Activity | How do the lines below between the ones holding "Click the Refresh link" and "You are a computer-use agent. Image resolution: width=1001", inclusive, read? Give them again exactly, with no other lines.

Records shown |

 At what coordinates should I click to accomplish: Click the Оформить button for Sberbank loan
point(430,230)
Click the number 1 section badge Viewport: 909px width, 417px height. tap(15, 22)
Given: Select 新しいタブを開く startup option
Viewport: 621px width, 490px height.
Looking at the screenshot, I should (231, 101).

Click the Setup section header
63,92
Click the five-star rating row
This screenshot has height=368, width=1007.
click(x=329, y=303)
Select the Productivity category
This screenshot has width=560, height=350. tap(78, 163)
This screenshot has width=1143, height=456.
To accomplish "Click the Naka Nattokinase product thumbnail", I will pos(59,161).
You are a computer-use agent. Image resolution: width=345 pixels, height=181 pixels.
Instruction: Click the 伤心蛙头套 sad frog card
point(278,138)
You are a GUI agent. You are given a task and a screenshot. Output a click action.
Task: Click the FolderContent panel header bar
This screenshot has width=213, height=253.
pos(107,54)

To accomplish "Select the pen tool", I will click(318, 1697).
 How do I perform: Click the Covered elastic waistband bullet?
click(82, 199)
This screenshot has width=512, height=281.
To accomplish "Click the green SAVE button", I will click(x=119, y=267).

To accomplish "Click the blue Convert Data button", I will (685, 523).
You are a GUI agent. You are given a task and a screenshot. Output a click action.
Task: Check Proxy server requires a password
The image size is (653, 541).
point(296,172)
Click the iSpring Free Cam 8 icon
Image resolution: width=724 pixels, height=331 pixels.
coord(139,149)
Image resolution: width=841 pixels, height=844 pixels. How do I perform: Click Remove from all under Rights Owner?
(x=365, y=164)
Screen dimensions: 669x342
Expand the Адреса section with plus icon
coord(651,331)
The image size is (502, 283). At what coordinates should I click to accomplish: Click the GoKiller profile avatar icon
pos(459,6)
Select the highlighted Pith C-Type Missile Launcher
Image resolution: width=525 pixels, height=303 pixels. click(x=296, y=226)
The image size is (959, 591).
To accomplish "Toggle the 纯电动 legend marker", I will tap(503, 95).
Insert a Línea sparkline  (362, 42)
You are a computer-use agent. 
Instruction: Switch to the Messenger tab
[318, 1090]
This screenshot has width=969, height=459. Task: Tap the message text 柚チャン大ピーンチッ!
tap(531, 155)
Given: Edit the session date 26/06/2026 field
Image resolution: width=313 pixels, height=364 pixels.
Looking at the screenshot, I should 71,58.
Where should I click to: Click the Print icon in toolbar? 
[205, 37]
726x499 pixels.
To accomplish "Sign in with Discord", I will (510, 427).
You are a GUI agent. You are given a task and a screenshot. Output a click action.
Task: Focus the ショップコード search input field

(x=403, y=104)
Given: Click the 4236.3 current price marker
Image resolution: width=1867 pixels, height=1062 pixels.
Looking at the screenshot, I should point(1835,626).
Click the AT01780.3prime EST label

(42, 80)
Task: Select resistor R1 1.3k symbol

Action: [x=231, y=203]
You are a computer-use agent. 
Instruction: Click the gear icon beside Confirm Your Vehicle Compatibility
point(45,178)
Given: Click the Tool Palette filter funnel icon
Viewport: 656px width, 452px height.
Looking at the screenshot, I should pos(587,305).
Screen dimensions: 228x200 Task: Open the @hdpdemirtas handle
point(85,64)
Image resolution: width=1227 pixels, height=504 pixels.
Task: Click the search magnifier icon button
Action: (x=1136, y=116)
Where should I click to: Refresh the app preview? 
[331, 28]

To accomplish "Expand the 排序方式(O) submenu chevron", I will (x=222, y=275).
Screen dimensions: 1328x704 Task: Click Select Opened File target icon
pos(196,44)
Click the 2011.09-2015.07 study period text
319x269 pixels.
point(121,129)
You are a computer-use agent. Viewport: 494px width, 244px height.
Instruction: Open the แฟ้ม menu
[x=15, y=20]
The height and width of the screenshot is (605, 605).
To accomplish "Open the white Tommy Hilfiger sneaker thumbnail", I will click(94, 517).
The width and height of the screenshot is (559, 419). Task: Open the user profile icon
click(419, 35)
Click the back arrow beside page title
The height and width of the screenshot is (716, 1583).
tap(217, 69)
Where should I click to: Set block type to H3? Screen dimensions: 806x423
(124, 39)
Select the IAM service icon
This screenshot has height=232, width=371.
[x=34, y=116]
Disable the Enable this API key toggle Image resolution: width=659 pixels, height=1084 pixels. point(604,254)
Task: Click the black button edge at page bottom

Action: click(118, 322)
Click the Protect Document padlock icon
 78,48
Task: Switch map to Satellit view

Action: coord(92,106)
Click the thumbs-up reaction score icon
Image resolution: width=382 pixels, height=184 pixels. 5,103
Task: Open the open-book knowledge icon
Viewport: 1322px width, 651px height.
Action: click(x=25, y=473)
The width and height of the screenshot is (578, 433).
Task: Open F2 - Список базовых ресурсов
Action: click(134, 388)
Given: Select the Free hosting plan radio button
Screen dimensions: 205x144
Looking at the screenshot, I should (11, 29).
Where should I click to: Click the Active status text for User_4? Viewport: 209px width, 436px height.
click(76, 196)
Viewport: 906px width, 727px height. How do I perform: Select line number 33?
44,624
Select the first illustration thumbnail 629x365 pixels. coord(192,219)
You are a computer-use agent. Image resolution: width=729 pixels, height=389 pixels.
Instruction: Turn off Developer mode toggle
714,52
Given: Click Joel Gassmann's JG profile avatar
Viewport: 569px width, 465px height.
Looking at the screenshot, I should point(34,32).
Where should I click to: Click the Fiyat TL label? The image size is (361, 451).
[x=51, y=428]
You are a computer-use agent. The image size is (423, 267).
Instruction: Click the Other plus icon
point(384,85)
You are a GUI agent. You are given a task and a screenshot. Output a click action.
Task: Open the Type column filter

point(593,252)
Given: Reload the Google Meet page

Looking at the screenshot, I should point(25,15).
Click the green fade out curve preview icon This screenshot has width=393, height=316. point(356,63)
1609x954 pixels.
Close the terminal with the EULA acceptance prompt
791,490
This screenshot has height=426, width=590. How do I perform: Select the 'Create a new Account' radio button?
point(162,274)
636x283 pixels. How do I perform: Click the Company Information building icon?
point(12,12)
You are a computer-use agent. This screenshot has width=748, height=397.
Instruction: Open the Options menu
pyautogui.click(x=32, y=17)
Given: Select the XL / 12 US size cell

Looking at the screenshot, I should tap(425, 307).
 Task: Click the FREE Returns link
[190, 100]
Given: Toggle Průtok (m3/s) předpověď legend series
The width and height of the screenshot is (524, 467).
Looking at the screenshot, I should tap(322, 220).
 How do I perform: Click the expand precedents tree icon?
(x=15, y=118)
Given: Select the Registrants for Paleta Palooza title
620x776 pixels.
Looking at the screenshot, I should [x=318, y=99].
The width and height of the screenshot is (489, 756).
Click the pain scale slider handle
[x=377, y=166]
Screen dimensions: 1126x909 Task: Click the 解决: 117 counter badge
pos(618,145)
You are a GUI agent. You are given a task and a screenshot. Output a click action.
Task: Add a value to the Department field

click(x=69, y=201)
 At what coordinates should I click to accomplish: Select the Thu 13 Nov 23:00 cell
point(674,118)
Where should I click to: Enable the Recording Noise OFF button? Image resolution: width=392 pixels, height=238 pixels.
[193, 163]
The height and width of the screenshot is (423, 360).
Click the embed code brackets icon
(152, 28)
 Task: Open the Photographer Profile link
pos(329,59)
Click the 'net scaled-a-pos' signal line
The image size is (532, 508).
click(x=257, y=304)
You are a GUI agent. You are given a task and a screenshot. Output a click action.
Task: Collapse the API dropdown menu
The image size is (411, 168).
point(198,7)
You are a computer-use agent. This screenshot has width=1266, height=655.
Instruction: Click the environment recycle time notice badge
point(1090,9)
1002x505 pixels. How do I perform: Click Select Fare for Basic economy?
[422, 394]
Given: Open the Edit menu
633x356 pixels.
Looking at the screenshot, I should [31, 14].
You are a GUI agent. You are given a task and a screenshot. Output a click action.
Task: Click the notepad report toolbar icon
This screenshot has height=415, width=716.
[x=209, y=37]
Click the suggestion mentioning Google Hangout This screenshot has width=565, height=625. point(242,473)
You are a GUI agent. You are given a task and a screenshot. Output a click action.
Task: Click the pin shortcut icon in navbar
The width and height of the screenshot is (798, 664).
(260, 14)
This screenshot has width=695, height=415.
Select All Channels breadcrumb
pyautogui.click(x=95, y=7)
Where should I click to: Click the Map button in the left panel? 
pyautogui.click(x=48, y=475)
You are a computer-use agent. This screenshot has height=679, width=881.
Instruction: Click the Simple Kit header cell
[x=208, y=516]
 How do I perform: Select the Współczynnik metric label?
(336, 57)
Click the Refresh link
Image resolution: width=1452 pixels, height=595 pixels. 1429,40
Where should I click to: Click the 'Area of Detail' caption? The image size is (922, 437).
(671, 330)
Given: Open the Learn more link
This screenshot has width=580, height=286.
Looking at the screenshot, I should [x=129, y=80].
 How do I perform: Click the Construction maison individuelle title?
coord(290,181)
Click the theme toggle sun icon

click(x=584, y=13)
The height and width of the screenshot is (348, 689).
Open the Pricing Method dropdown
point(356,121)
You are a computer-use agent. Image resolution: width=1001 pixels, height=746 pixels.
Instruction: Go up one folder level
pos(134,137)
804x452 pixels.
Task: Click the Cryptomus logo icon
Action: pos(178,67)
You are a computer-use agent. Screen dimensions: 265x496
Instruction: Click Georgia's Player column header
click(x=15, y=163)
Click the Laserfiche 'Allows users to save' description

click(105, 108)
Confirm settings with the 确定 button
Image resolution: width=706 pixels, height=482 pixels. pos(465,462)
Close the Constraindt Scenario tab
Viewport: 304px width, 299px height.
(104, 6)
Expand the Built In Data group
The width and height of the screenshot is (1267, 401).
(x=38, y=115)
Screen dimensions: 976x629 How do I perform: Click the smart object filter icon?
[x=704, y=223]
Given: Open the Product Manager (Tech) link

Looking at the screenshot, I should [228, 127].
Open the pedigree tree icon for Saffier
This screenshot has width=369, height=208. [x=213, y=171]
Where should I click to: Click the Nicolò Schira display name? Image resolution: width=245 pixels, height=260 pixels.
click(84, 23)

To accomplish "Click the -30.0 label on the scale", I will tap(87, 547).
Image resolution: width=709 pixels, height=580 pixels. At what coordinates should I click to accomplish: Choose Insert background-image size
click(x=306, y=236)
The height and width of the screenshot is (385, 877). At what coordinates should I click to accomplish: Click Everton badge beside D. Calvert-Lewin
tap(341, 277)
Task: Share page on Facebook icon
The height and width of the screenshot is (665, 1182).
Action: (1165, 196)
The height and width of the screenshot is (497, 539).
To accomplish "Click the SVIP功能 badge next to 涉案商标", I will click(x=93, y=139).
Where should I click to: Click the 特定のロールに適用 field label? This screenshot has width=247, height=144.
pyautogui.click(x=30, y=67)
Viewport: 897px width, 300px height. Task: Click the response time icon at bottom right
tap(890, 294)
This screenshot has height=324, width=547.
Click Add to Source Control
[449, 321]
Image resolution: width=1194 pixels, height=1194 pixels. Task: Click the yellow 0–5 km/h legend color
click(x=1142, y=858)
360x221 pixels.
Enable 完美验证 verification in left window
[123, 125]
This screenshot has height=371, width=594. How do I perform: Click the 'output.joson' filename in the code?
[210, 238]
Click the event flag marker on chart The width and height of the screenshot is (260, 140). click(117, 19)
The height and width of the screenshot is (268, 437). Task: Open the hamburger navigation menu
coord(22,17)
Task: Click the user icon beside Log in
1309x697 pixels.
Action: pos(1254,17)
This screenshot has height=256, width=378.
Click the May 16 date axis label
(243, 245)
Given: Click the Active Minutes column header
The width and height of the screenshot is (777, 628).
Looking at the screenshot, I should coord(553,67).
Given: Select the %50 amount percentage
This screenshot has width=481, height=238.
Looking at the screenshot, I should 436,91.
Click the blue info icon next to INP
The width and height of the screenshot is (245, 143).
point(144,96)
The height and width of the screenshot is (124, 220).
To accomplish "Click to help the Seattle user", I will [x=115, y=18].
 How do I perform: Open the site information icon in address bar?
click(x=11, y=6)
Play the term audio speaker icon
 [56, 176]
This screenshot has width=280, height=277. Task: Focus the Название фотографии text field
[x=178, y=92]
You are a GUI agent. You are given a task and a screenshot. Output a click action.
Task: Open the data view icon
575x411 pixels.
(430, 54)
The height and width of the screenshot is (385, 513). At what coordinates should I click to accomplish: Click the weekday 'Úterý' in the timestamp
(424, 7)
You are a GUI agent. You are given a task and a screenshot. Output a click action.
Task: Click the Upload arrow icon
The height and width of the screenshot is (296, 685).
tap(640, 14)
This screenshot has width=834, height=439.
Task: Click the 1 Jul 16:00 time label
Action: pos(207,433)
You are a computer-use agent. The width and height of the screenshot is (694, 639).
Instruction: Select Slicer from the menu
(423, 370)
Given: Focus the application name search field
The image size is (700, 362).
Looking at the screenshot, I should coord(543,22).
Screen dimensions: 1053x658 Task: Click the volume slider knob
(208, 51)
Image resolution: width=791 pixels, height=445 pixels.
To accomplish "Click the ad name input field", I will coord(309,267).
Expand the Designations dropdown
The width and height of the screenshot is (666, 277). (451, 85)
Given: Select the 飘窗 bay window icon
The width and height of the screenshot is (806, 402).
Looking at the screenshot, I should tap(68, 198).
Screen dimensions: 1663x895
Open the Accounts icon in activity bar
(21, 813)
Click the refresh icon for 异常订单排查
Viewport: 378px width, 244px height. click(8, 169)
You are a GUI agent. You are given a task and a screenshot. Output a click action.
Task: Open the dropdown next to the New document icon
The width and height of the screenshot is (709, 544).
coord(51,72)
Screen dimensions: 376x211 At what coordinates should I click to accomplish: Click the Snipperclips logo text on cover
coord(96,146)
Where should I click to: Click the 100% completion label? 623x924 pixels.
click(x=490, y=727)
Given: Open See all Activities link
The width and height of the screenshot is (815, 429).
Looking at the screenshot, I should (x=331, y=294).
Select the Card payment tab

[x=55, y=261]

Written answer |
Click the Refresh link
Image resolution: width=1452 pixels, height=595 pixels. 1429,40
Where should I click to: Click the 'Area of Detail' caption? The image size is (922, 437).
(671, 330)
Given: Open the Learn more link
This screenshot has width=580, height=286.
Looking at the screenshot, I should [x=129, y=80].
 How do I perform: Click the Construction maison individuelle title?
coord(290,181)
Click the theme toggle sun icon

click(x=584, y=13)
The height and width of the screenshot is (348, 689).
Open the Pricing Method dropdown
point(356,121)
You are a computer-use agent. Image resolution: width=1001 pixels, height=746 pixels.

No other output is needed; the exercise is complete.